_Assignment_. Filter the entries, keeping every line with the string "computer".

[Saved entries]
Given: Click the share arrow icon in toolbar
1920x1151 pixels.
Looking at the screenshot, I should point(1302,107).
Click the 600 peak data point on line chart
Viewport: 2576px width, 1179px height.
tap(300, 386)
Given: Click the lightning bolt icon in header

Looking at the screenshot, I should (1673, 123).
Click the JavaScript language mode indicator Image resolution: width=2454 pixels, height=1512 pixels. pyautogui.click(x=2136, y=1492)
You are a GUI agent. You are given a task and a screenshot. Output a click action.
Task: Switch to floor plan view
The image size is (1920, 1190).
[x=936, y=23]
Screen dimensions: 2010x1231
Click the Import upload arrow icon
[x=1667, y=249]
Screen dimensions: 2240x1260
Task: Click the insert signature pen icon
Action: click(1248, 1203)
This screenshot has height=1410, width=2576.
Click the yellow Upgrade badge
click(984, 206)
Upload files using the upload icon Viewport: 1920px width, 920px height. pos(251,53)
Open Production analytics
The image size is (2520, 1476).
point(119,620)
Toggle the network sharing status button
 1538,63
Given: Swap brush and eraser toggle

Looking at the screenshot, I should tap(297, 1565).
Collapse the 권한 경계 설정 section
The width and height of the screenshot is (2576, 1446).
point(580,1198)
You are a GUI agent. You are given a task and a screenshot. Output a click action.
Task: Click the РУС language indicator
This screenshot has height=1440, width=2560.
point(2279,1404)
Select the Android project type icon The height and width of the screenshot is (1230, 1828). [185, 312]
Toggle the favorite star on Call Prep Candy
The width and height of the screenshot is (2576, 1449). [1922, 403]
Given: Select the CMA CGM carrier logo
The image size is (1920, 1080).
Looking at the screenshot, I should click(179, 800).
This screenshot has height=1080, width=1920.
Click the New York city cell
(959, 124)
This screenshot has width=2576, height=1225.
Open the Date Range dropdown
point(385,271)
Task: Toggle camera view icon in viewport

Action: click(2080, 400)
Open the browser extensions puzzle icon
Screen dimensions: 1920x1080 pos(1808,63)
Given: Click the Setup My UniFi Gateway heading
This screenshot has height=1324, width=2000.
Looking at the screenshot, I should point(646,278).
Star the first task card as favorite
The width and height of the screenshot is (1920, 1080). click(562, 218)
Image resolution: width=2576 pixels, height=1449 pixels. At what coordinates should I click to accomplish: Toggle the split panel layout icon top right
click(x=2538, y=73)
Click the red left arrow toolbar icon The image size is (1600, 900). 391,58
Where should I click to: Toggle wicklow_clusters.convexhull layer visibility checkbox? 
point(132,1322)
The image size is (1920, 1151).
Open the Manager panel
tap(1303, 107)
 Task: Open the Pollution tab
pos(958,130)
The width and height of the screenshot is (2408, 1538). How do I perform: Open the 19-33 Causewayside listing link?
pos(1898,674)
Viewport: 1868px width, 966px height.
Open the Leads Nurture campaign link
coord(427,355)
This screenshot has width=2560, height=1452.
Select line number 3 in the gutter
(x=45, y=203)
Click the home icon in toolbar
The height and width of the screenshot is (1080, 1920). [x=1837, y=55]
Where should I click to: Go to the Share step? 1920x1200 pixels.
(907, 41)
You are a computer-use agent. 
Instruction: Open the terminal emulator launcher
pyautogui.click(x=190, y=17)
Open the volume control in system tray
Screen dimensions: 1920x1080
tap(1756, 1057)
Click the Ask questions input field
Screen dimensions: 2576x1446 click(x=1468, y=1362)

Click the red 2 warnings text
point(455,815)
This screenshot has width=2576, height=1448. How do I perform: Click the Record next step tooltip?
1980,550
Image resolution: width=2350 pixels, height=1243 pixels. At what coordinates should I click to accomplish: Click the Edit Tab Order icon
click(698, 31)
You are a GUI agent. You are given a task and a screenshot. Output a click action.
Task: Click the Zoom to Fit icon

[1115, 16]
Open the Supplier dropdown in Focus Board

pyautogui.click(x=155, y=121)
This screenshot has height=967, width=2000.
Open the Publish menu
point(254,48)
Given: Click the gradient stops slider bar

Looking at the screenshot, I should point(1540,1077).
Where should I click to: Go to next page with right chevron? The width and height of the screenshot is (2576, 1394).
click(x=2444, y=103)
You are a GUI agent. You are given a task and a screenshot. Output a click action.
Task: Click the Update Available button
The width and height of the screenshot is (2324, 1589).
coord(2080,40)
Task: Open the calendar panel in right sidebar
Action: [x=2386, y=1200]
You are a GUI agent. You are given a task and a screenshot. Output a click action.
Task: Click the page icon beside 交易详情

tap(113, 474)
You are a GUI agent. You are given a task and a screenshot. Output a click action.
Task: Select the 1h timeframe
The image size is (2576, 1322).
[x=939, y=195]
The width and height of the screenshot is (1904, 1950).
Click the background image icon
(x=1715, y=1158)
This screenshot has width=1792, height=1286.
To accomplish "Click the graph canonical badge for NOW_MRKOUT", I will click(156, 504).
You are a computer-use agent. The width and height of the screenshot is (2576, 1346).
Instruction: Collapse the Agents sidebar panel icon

_Worked solution_.
You are a computer-use agent. 
You are a computer-use agent. The width and height of the screenshot is (2576, 1346).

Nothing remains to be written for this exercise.